Extracted data entries:
**********

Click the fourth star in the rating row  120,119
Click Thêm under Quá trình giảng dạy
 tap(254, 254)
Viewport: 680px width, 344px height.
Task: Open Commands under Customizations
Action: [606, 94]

**********

What is asked: Return each line of the material above verbatim, with no changes.

Completed exercise:
Click the fourth star in the rating row  120,119
Click Thêm under Quá trình giảng dạy
 tap(254, 254)
Viewport: 680px width, 344px height.
Task: Open Commands under Customizations
Action: [606, 94]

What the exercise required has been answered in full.